日本初の月面着陸、「福島の力」が後押し

 
「月面着陸の観測を達成できてうれしい」と話す大竹教授

 宇宙航空研究開発機構(JAXA)が開発した小型探査機「SLIM(スリム)」のプロジェクトには本県の研究者が関わり、探査機には本県で開発された電池が搭載されている。「福島の力」が日本初の月面着陸という偉業に貢献した。

 観測カメラの運用担う

 スリムのプロジェクトメンバーを務める会津大コンピュータ理工学部の大竹真紀子教授(56)は「月面着陸して観測することを目標に取り組んできた。今回ようやく達成することができてうれしく思う」と喜びを語った。

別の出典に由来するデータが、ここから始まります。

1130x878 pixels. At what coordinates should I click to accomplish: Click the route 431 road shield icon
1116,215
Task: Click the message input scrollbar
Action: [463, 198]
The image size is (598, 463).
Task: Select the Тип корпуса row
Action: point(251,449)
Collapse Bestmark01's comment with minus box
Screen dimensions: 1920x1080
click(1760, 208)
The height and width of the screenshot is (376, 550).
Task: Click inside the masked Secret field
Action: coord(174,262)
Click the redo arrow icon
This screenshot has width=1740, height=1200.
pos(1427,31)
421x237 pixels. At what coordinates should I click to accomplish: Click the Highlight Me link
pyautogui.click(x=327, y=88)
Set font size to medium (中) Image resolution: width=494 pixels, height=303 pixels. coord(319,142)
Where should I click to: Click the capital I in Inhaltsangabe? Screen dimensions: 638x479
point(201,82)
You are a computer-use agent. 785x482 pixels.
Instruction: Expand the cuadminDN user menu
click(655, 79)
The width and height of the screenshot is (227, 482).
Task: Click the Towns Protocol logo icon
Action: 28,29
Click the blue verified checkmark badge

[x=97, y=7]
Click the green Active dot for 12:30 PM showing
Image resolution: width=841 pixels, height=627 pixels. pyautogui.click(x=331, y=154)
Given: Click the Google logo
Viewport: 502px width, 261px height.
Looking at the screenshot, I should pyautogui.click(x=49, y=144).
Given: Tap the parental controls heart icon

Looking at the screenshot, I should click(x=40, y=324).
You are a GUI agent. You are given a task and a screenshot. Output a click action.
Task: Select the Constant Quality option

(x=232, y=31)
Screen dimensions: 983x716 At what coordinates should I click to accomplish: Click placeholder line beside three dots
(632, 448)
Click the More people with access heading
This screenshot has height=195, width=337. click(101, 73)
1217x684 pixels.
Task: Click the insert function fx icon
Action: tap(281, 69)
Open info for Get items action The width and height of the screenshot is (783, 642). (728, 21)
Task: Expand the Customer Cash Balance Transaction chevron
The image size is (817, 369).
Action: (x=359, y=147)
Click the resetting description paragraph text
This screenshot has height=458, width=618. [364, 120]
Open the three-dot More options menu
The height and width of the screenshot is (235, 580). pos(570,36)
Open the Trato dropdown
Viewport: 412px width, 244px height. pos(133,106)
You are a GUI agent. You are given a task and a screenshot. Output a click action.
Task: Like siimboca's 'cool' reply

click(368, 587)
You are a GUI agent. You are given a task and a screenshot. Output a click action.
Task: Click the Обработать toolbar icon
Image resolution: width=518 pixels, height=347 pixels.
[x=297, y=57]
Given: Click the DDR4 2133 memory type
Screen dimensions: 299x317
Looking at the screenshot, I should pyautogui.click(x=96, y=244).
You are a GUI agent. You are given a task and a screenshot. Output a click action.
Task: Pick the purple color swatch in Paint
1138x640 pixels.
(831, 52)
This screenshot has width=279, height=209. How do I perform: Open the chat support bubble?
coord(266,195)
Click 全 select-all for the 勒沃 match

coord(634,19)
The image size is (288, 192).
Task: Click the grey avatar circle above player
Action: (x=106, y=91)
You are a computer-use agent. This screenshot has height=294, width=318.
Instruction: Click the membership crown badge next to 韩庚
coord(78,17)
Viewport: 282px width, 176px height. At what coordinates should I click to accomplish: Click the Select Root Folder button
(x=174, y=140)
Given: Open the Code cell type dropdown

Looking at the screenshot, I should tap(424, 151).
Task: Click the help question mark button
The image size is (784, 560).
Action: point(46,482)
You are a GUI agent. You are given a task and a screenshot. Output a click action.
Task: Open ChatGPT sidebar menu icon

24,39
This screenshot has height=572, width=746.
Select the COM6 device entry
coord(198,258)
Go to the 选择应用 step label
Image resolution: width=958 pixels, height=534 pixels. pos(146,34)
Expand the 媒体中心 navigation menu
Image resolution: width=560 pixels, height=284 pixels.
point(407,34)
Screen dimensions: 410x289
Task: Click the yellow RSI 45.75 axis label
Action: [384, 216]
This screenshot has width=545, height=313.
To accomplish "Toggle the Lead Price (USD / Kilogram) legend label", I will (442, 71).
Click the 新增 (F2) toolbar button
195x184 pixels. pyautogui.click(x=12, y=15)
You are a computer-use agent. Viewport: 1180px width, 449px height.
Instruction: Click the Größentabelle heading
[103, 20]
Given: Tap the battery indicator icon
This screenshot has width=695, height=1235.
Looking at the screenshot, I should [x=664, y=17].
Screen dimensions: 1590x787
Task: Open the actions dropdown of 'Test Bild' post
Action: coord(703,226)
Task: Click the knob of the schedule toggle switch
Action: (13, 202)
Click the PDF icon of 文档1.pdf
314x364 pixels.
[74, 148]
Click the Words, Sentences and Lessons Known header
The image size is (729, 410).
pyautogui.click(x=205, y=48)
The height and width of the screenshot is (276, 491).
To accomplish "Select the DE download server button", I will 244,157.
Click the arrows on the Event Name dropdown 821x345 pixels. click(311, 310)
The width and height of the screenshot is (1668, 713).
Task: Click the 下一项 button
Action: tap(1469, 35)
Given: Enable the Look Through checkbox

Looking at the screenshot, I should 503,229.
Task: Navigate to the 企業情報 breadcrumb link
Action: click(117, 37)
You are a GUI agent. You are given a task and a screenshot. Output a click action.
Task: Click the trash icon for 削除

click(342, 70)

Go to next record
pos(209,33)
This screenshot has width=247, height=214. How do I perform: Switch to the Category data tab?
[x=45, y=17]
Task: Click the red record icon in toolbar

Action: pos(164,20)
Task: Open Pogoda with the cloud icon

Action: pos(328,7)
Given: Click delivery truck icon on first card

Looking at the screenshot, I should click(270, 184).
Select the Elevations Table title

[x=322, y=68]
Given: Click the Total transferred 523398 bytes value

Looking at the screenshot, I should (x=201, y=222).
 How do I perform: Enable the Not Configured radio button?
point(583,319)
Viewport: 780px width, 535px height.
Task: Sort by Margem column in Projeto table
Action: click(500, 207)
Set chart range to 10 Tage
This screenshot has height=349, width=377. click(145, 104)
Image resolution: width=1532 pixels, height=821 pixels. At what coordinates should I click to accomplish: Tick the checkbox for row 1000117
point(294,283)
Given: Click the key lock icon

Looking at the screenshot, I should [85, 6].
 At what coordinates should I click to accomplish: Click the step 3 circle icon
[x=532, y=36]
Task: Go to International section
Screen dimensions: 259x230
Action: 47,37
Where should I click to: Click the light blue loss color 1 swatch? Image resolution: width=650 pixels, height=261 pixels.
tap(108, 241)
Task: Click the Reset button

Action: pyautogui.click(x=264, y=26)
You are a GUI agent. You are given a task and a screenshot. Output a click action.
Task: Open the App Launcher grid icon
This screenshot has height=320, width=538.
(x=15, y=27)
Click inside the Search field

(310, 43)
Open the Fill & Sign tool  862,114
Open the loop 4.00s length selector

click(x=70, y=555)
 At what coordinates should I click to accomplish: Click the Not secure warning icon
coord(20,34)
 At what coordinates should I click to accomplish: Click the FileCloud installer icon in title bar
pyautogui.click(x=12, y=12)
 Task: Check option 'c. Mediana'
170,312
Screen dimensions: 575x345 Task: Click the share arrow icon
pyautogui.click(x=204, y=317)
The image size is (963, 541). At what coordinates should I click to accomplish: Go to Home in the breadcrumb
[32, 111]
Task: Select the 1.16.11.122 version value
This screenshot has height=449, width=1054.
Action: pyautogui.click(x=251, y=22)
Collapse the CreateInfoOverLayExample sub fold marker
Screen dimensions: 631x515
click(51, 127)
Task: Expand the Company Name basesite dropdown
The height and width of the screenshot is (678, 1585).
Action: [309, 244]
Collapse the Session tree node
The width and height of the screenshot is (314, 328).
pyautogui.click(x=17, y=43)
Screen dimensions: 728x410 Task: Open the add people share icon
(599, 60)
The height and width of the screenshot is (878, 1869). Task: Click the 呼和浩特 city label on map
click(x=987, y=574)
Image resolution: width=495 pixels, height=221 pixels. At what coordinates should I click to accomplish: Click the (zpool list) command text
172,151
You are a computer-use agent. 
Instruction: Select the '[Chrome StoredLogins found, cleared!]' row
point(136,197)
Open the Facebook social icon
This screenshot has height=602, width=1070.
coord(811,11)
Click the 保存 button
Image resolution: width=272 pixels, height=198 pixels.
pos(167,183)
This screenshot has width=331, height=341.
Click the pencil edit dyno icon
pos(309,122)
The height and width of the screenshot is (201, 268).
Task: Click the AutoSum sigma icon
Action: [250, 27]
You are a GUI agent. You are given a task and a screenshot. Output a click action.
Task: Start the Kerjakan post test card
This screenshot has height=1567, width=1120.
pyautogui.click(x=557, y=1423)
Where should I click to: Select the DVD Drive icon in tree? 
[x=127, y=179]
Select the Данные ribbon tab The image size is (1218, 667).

 大竹教授は、プロジェクト発足時の2016年ごろから関わっている。スリムに搭載されている観測機器「マルチバンド分光カメラ」(MBC)の運用や調整、着陸地点の検討などを担っている。今後は、スリム着陸地点付近の岩石や土壌をMBCで観測する。

 月表面の土壌には、月深部から放出されたマントル物質があると考えられている。月の起源を巡っては、地球に別の天体が衝突して生まれたという「巨大衝突説」が有力視されており、土壌分析を進めることで月の起源の解明が進む可能性がある。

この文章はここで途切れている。